Oleh
Sekar Widya Safitri, 17/416411/SV/14149, Kearsipan-C
Kerajaan
Mataram adalah kerajaan Islam yang didirikan pada abad ke-16 yang berasal dari
kerajaan Islam Demak, kerajaan ini didirikan oleh Ki Ageng Pamanahan. Kala itu
Kerajaan Demak dipindahkan ke Pajang di bawah pimpinan Jaka Tingkir (Sultan
Hadiwijaya). Setelah Pajang jatuh, kerajaan itu di pindahkan ke Mataram oleh
Raden Sutawijaya. Wilayah kekuasaan Mataram kala itu meliputi Jawa Tengah, DIY
dan Jawa Timur.
Kerajaan Mataram mencapai puncak
kejayaannya pada masa pemerintahan Sultan Agung, beliau mampu menguasai hamper seluruh
tanah Jawa. Selain itu beliau juga melakukan peperangan terhadap VOC yang ingin
merebut Jawa dan Batavia. Mataram lalu berkoalisi dengan Kasultanan Banten dan
Cirebon yang terlibat dalam peperangan antara Mataram melawan VOC.

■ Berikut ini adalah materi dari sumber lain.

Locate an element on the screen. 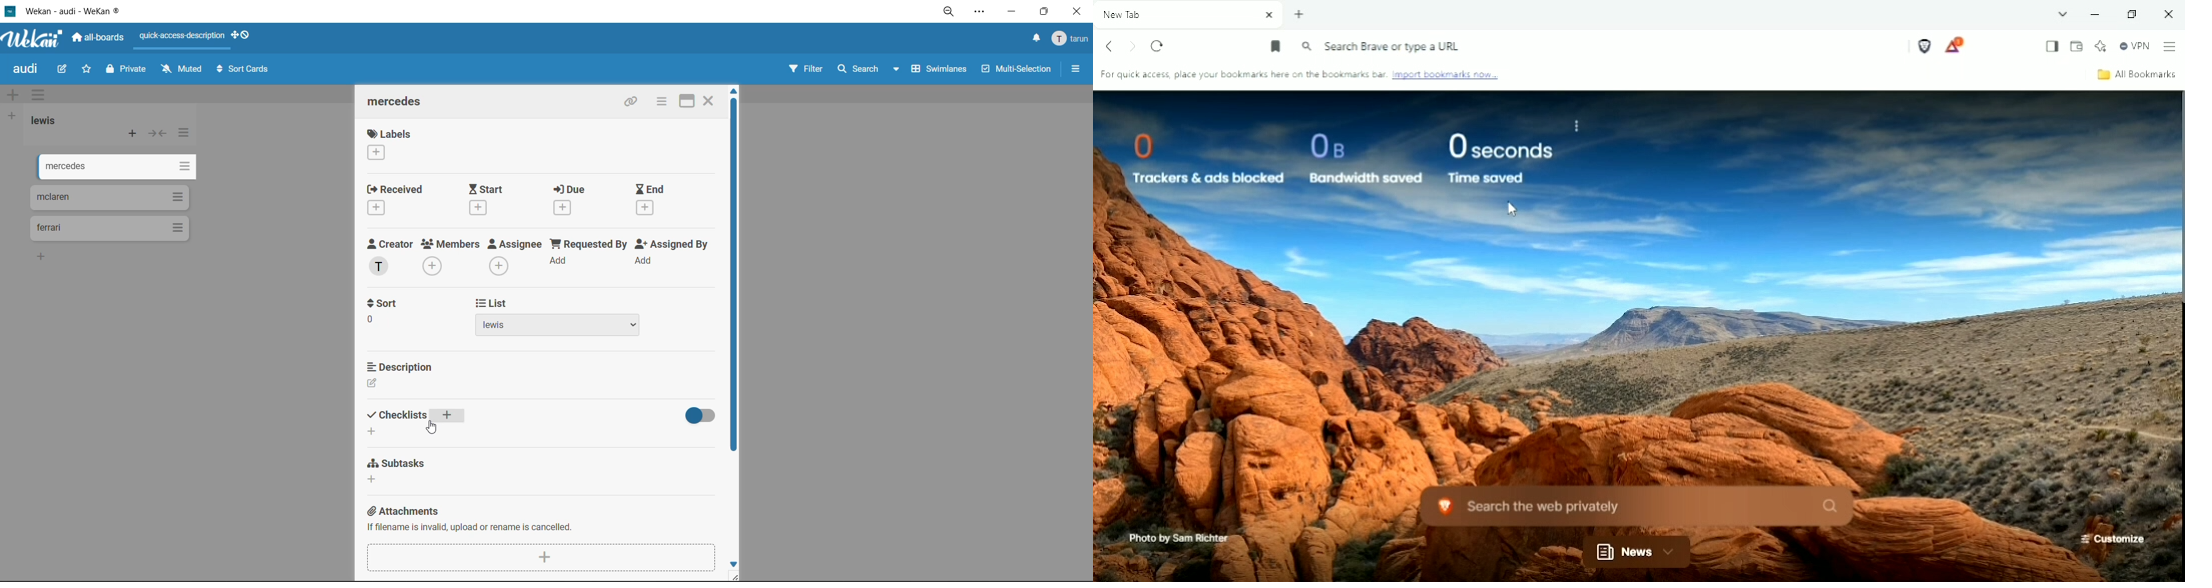  card title is located at coordinates (400, 103).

Setelah Sultan Agung wafat,
kekuasaan Mataram digantikan oleh anaknya yang bernama Amangkurat I. Pada masa
pemerintahannya, banyak terjadi pemberontakan dikarenakan beliau sangat pro
terhadap VOC. Kraton dipindahkan ke Kartasura (1680), sekitar 5km sebelah barat
Pajang karena kraton lama dianggp telah tercemar. Pada waktu pemerintahan
Amangkurat III ternyata VOC tidak suka, karena Amangkurat III menentang VOC,
sehingga VOC mengangkat Pakubuwama I sebagai raja. Akibatnya Mataram memiliki
dua raja sehingga menyebabkan perpecahan internal. Amangkurat III memberontak dan menjadi "king in exile" hingga tertangkap di Batavia lalu dibuang ke Cevlon. Kekacauan politik baru dapat diselesaikan pada masa Pakubuwana III setelah pembagian wilayah Mataram menjadi dua yaitu Kesultanan Ngayogyakarta dan Kasunanan Surakarta tanggal 13 Februari 1755 melalui Perjanjian Giyanti.
Masuknya
Islam sebagai sebuah ajaran baru perlahan mempengaruhi kebudayaan dan kebiasaan
masyarakat Jawa, khususnya Jogja. Wali Songo, utamanya Sunan Kalijaga (Raden
Said), merupakan tokoh sentral dalam pembentukan masyarakat Islam di Jogja. Jogja
yang saat itu masih kental dipengaruhi oleh ‘warisan’ budaya Majapahit dan
Syiwa Budha, sedikit demi sedikit mulai diarahkan pada budaya dan pola
interaksi yang islami. Di sinilah peran Sunan Kalijaga, memberikan andil yang
begitu besar. Hasilnya adalah terdapat sejumlah upacara kerajaan yang telah
diislamisasi sebagai syiar Islam di tengah masyarakat, seperti sekaten,
rejeban, grebeg, upacara takjilan, dan wayang yang masih ada hingga kini.
Mengutip
catatan Adaby Darban, dalam Sejarah Kauman. Menguak Identitas Kampung
Muhammadiyah, pada masa kekuasaan Mangkubumi (Sultan Hamengku Buwana I),
dibangunlah Keraton Yogyakarta pada 9 Oktober 1775 M. Keraton menjadi simbol
eksistensi kekuasaan Islam, meski berada dalam penguasaan Belanda. Setiap
keraton memiliki masjid dan alun-alun. Masjid inilah yang nantinya memegang
peranan penting dalam membangun kebudayaan Islam, termasuk dipergunakan oleh
sultan untuk berhubungan dengan para bawahannya dan masyarakat umum.